* Tâche 1 *
Traduisez en anglais la phrase suivante de l'extrait sur le totalitarisme : « Le pouvoir réel commence où le secret commence. »
* Tâche 2 *
Poursuivez l'extrait sur le totalitarisme après sa dernière phrase.

* Extrait *
######
Les mouvements totalitaires sont des organisations de masse d’individus atomisés et isolés.
À
une époque de misère croissante et de désespoir individuel, il semble
aussi difficile de résister à la pitié lorsqu’elle devient une passion
exclusive, que de ne pas réprouver son universalité même, qui semble
tuer la dignité humaine encore plus sûrement que ne le fait la misère.
Rien
ne s’avéra plus facile à détruire que l’intimité et la moralité privée
de gens qui ne pensaient qu’à sauvegarder leur vie privée.
Le
totalitarisme, une fois au pouvoir, remplace invariablement tous les
vrais talents, quelles que soient leurs sympathies, par ces illuminés et
ces imbéciles dont le manque d’intelligence et de créativité reste la
meilleure garantie de leur loyauté.
En
effet, d’un point de vue démagogique, il n’est pas de meilleur moyen
d’éviter la discussion que de déconnecter un argument du contrôle du
présent et de dire que seul l’avenir peut en révéler les mérites.
Les
nazis ont prouvé qu’on peut conduire un peuple entier à la guerre avec
le slogan « sinon c’est la catastrophe » […] et cela à une époque sans
misère, sans chômage ni ambitions nationales frustrées.
Les
mouvements totalitaires se servent du socialisme et du racisme en les
vidant de leur contenu utilitaire, les intérêts d’une classe ou d’un
nation. La forme de prédiction infaillible sous laquelle étaient
présentés ces concepts est devenue plus importante que leur contenu.
Le pouvoir réel commence où le secret commence.
Mais,
une fois acquise la possibilité d’exterminer les Juifs comme des
punaises, au moyen de gaz toxiques, il n’est plus nécessaire de propager
l’idée que les Juifs sont des punaises.
######
* Données fournies *

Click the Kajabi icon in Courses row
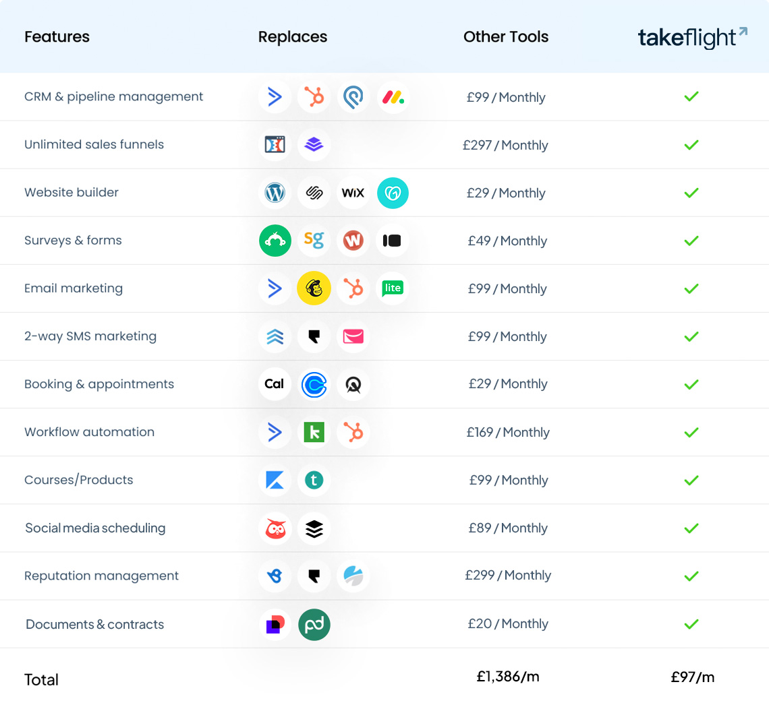769x709 pixels. point(275,480)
######
* Réponse 1 *
Real power begins where secrecy begins.

* Réponse 2 *
L’ennui
avec les régimes totalitaires n’est pas qu’ils manipulent le pouvoir
politique d’une manière particulièrement impitoyable, mais que derrière
leur politique se cache une conception du pouvoir entièrement nouvelle
et sans précédent, de même que derrière leur Realpolitik se
trouve une conception entièrement nouvelle, sans précédent, de la
réalité. Suprême dédain des conséquences immédiates plutôt
qu’inflexibilité; absence de racines et négligence des intérêts
nationaux plutôt que nationalisme; mépris des considérations d’ordre
utilitaire plutôt que poursuite inconsidérée de l’intérêt personnel;
« idéalisme », c’est-à-dire foi inébranlable en un monde idéologique
fictif, plutôt qu’appétit de pouvoir – tout cela a introduit dans la
politique internationale un facteur nouveau, plus troublant que n’aurait
pu l’être l’agressivité pure et simple.
L’hypothèse
centrale du totalitarisme selon laquelle tout est possible conduit donc
à l’élimination systématique de tout ce qui pourrait gêner la
réalisation de son absurde et terrible conséquence : que tout crime
imaginé par les dirigeants doit être puni, sans se soucier de savoir
s’il a ou non été commis.
Ce
qui heurte le sens commun, ce n’est pas le principe nihiliste du « tout
est permis » que l’on trouvait déjà au 19ème siècle dans la conception
utilitaire du sens commun. Ce que le sens commun et les « gens normaux »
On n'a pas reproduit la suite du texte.